Читаем Medici Money: Banking, metaphysics and art in fifteenth-century Florence полностью

Thus the comment of a contemporary. It was not, then, a return to medieval Christian preaching. The negatives in this description tell us that. There would be no old-style scholastic caviling. But neither would there be pretty quotations from classical authors, nor any reference to authorities outside the word of God. In a society buzzing with too many ideas, a Church cluttered with pricey secular bric-a-brac, Savonarola strips his Christianity down to the bare scriptures, the naked crucifix. “I sense a light within me,” he says. It is Christ, the light of the world. But not, as Ficino would have it, Plato’s light, or Proclus’s, or that of some Orphic hymn. “Oh priests, oh prelates of the Church of Christ,” cries Savonarola, “leave your benefices, which you cannot justly hold, leave your pomp, your splendid feasts and banquets.” He might have been preaching directly to Giovanni de’ Medici. Lorenzo also warned his son not to be corrupted by that “pit of iniquity” that was Rome. But there was no question of abandoning the benefices. Why else did one go into the Church?

The contrast alerts us to a condition essential to the development of international banks of the Medici variety: a certain laxity in the application of religious law, or, better still, a complete separation of church and state. In short, there is an affinity between money and eclecticism. “No man can serve two masters,” says Jesus. But money can serve any number. It is no respecter of principles. Broken up into discreet and neutral units, value flows into any cup, a shower of gold into any coffer, be it in Constantinople, Rome, or Jerusalem. The alum merchant trades with the Turk. The silk manufacturer is happy to sell provocative clothes to the pretty ladies of Florence. The idealist, whether Christian or Muslim, Communist or No-Global, must always be suspicious of money and banking. But the idealist is not to be confused with the ideas man. Quite the contrary. Admirably flexible, the humanist thinkers with their eclectic reading were notorious for finding authorities to justify whatever form of government best suited their paymasters. In 1471, Bartolomeo dedicated his treatise, “On the Prince,” to Federico Gonzaga. In 1475, the same text reappeared as “On the Citizen,” dedicated to Lorenzo de’ Medici. In the same period, depending upon which patrons were paying him, Francesco Patrizi wrote “On Republican Education” and then “On the Kingdom and Education of Kings.” Both systems were best. Money has a way of being right. Only popular government by the poor is unforgivable.

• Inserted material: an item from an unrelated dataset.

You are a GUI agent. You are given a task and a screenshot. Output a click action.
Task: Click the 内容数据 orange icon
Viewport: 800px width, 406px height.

Savonarola, as portrayed by Fra Bartolomeo. The austere lines and sharp contrasts underline the man’s unswerving devotion and refusal to compromise. Finally, the Medici had met someone who could not be bought.

Spiritual renewal can only come through poverty, Savonarola preached, through an end to the clergy’s collusion with wealth and power. His would not be a church that worked with banks. Largely ignored, the monk left Florence in 1487. Meanwhile, the great political upheavals of his career behind him, Lorenzo was writing poetry again: cycles of love poems, dense with labored references to classical myth but lightened by marvelous landscape description. Busy with his verses, Il Magnifico ignored a proposal from Lorenzo Spinelli, the new director in Lyon, to revive the Medici bank’s old holding structure. Lorenzo himself was one of the bank’s main debtors now, one of the political leaders who would never repay. In 1488, a ban on public festivities in Florence, something that had been in force since the Pazzi conspiracy ten years ago, was finally lifted. Is it a coincidence that Lorenzo’s wife, Clarice, had succumbed to tuberculosis that same summer? Lorenzo was away at the thermal baths when she died. He wrote no poem for her. But for the first celebration of Carnival after a decade’s break, he produced some new Carnival songs, and some moving lyrics about youth. The loves of Bacchus and Ariadne are evoked to remind the adolescents of Florence to seize the day:


Quanto è bella giovinezza,

How fine youth is


che si fugge tutta via

Though it flee away


Chi vuole essere lieto, sia,

Let he who wishes, enjoy


di doman non c’è certezza

Nothing’s certain tomorrow



Stiff in the joints though he now was, Lorenzo practiced what he preached and got on his horse at night to visit Bartolomea de’ Nasi when she was away from her husband in her country villa. “Crazy,” writes Guicciardini, “to think that a man of such reputation and prudence, forty years old, was so taken by a woman, hardly beautiful and full of years, as to do things that would have seemed dishonest to every youngster.”